この作品を読んで面白いと感じたのは、言葉の表現による映像のカット割りです。
自分は文脈を追うよりも興味を魅かれた言葉から作品を紐解き違う角度から読み
自分の心地良い形に組み替えては、一つでも多くの組み合わせを探しながら楽しんでいます。
この作品に関しては映像がフラッシュ的に頭に突き刺さる感じが印象的でした。

少女時代に思う大人のイメージが大人に成った時には情けない動物に成っている映像的な表現

葬列に並ぶのだから親族の葬列だと思われるのですが、地獄の文字を使っての映像的な表現

亡き親族を惜しみ泣く人を匂いの強い茉莉花に喩え
必要以上に淫らさと「女」を強調させて煩いと投げ捨てる様な映像的な表現

棺の中には祖母が居られるかと思わせる描写も攻撃的で
戦争という言葉を使うことによって祖母も攻撃的であるなら
自分も攻撃的に立ち向かう映像を鮮明にしている様に感じられるところ。

戦争を無くすには経済的要素が大きく影響しているという思想と
愛する者を捕食して自分だけのものとしようとする原始的な思想を
雌犬ではなく雌狼が遠吠えしている様な映像的な表現で終わった感じがとても面白く思いました。

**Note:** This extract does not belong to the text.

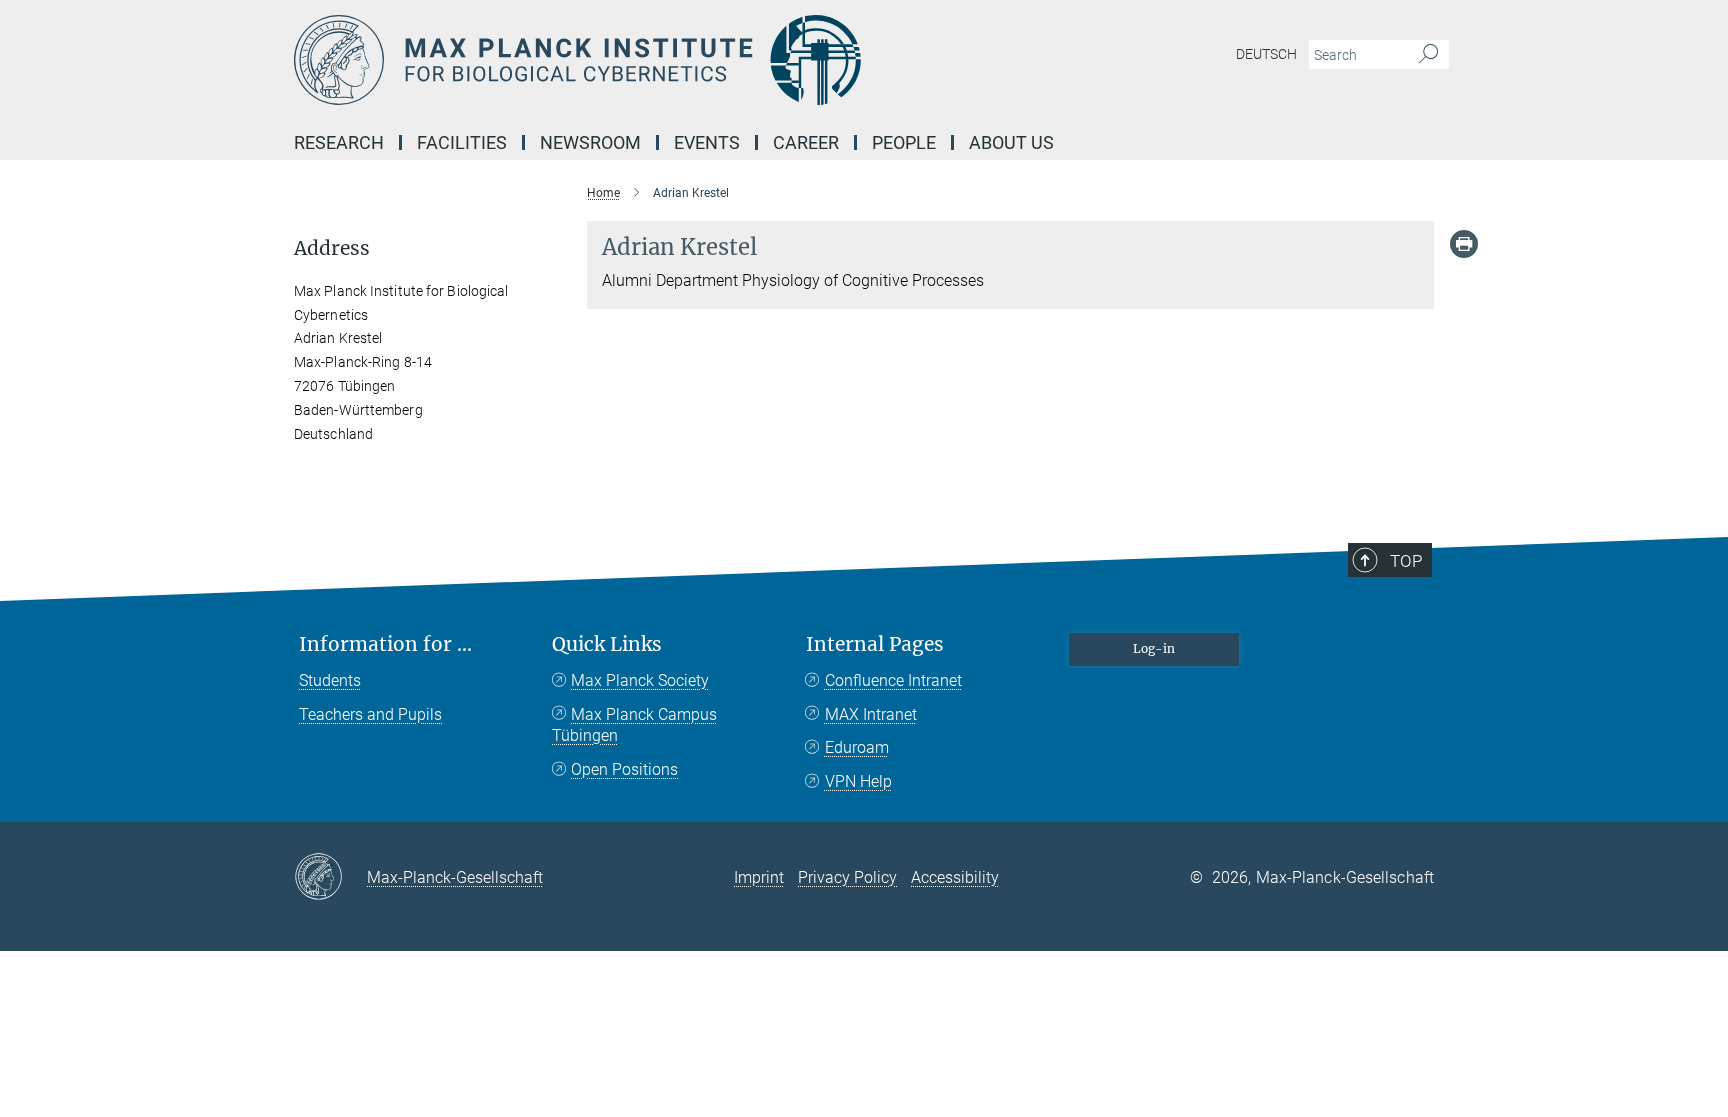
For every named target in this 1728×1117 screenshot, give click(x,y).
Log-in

個人的には、雌狼に何度も何度も頭から食いちぎられる地獄の苦しみの中で
茉莉花の香りに誘われて繰り返される苦痛が天国の快感になる事を願いながら
葬列の棺に入った自分の情けない顔を見てから、少女の後ろを歩きたいと思わせる
独特の雰囲気を持つ作品「祖列」の映像的言葉の表現に自然と引き込まれていました。

作者 ナカタサトミさんは、穏やかな気持ちで言葉を綴り静かな映像を表現したかったかもしれません。
作品「葬列」への違った感想を知りたいという思いと、突き刺さる様な映像を楽しんで貰いたいとの思いから
作品「葬列」を読む事をお薦めします。

推薦部たるものを書くのが初めてなので作品「葬列」のイメージを悪くしていないかと心配ですが
各々に楽しみ方が有ると思うので私の文で興味を持たれて読んで貰えると嬉しい限りです。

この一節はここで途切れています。